WS-Discovery (Web Services Dynamic Discovery) is the mechanism ONVIF uses to find cameras on a local network automatically. When a VMS scans for devices, it sends a multicast "probe" message on the LAN; ONVIF cameras that hear it answer with their address and capabilities, so the operator sees a list of discoverable cameras instead of typing in IP addresses one by one. It is the standard that makes "scan and add" onboarding possible.
Mechanically it is a SOAP-over-UDP multicast protocol: the probe goes to a well-known multicast group, and responses come back directly. This is why discovery is so convenient on a flat local network — and why it has a hard boundary. Multicast typically does not cross subnet or VLAN boundaries or traverse routers without help, so cameras on a different network segment from the VMS often will not appear in a WS-Discovery scan even though they are reachable by IP.

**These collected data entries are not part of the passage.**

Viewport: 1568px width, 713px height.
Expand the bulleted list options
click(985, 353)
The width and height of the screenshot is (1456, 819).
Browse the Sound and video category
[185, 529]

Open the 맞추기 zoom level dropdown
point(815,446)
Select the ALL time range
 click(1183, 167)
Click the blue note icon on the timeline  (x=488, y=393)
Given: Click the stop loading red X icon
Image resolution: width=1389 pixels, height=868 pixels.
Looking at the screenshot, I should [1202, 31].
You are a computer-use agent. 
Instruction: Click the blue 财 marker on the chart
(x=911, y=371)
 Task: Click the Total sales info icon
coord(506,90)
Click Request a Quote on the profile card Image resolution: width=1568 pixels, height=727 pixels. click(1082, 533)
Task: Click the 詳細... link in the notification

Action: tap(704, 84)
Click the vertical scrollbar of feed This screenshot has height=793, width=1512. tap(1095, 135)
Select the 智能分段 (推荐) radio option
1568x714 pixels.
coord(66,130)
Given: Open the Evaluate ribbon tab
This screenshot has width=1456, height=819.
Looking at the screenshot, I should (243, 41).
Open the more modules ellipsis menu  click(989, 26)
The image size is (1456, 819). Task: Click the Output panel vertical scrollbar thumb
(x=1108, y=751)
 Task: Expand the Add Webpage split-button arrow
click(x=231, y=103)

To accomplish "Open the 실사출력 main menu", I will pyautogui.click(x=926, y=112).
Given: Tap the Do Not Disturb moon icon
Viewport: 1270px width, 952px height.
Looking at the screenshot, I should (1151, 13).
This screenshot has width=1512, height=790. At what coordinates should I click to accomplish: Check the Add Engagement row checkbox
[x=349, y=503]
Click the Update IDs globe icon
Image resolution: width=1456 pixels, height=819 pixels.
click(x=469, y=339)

The pitfall, then, is relying on auto-discovery in a segmented or large network. Best-practice surveillance VLANs deliberately isolate cameras, which breaks multicast discovery across segments; the fix is to add cameras by IP range or hostname, or to use the VMS's bulk-onboarding tools, rather than expecting one flat scan to find everything. Discovery is for finding devices, not a substitute for an IP addressing and onboarding plan at scale.